En economía como en la vida misma, los errores se pagan. Es así que el grave, gravísimo error de los confinamientos obligatorios en todo el mundo habrá de pagarse con “sangre” monetaria – es decir, con inflación- y estancamiento. Estas situaciones adversas se resumen en una trágica palabra: estanflación.
La inflación suele ser vista como el alza generalizada y continua de los precios en un período determinado, pero la forma realista de entenderla es como la pérdida de valor del dinero frente a los bienes que con ella se compran: cada vez se necesitan más unidades monetarias para comprar la misma cantidad de bienes a causa de la desenfrenada expansión de deuda y crédito del (fraudulento) sistema monetario que nos rige. Así la carrera ingresos vs. precios, como podrá entenderse, no suele tener resultados favorables para los primeros.
Peor todavía: la destrucción de riqueza que provocó obligar a las empresas a cerrar sus puertas – y con ello condenar a millones de ellas a una inevitable quiebra en todos los sectores- tendrá consecuencias de largo plazo.
Y es que los gobernantes pueden decretar de la noche a la mañana que todo se pare. Pueden además ordenar la inyección de estímulos de gasto público, la distribución de “apoyos” sociales o depósitos directos a las cuentas de los ciudadanos, y los bancos centrales pueden a la par recortar las tasas de interés e inyectar liquidez (o sea “imprimir” dinero ilimitado) a la economía. Todo lo anterior es justo lo que hicieron en particular las economías más grandes y desarrolladas del planeta.
Sin embargo, hay algo que no puede hacer el gobierno chino, ni el estadounidense o el mexicano, ni el Banco Central Europeo, Banxico o la Reserva Federal norteamericana. Es más, no lo pueden hacer ni siquiera aunque hicieran todas un esfuerzo coordinado. ¿A qué me refiero? A que no pueden decretar que mágicamente la producción de bienes y servicios vuelva a la normalidad previa a la pandemia como si nada hubiese ocurrido, y en todo caso, para lograrlo tendrá que hacerse con las empresas que sobrevivieron más otras nuevas que apenas se incorporen a la actividad productiva para sustituir a las que quebraron. Todo ello toma tiempo.
Es fácil cerrar la economía e imprimir dinero electrónico, pero los bienes para ser consumidos primero tienen que ser producidos.
La economía global pues no puede continuar como si nada porque por culpa de los confinamientos forzados, millones de empresas y sus empleados dejaron de producir toda clase de bienes demandados por los consumidores. Muchas de ellas no volverán a abrir sus puertas jamás, lo que vuelve inviable que la oferta a nivel mundial puede seguirle el paso a la demanda en el corto plazo.
El problema justo es que con la paulatina reapertura económica la demanda global de mercancías y servicios sí ha comenzado a volver y tenderá en automático a hacerlo a niveles prepandémicos. Recordemos que la crisis no fue causada por una falta de demanda, sino por una pandemia que tomó por sorpresa a los gobiernos que reaccionaron con pánico y le dieron a la gente lo que pedía: el cierre de casi todo.
A causa de ello, las cadenas de suministro se encuentra asfixiadas por cuellos de botella en toda clase de sectores que van desde el de contenedores de transporte hasta el energético. Esto a su vez está provocando toda clase de problemas que van desde la escasez de insumos para la industria mundial hasta los apagones que padecen en China.
Con una demanda que vuelve y una oferta incapaz de satisfacerla algo tiene que ceder: sí, los precios.

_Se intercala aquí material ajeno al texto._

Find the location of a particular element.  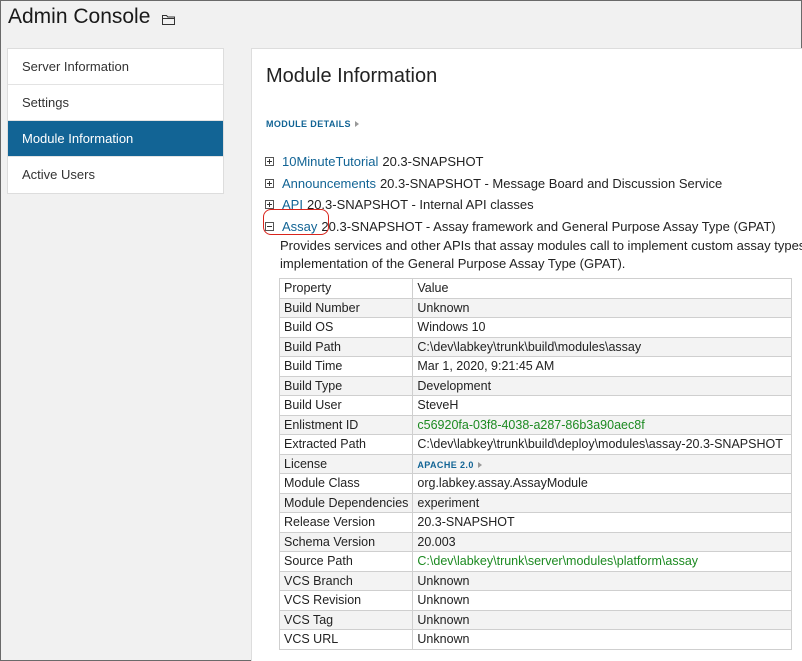

page-title: Admin Console is located at coordinates (80, 16).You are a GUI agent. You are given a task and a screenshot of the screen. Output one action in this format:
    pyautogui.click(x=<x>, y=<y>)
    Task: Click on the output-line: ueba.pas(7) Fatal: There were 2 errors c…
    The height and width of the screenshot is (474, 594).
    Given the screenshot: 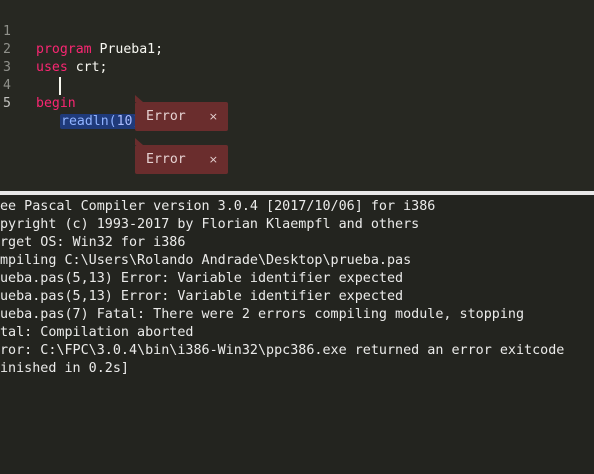 What is the action you would take?
    pyautogui.click(x=262, y=314)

No hay de otra.
Pero quizá el mayor peligro de la inflación crediticia – cortesía de gobiernos y bancos centrales- sea que el encarecimiento de la vida los lleve a cometer un error igual de grave que el de los confinamientos: controlar los precios.
Los controles de precios no sólo no solucionan el problema inflacionario, sino que lo agravan provocando en los peores casos una escasez que no existía, y mercados negros. Volteen a Venezuela.
No. Los antídotos contra la estanflación que apenas comienza está en lograr MENOS intervención gubernamental, en estímulos a la creación de empresas (como facilitación de trámites), apoyos a las ya existentes con reducción de impuestos, mayores deducciones, etc., y una liberación total de los precios.
La cura para los errores económicos cometidos empieza con no aplicar más de lo que provocó la crisis en primer lugar: el intervencionismo estatal. La amarga medicina de los precios altos no nos la vamos a quitar. Más vale tomarla por más dura que sea en lo inmediato, que posponer la recuperación. De los males, el menor.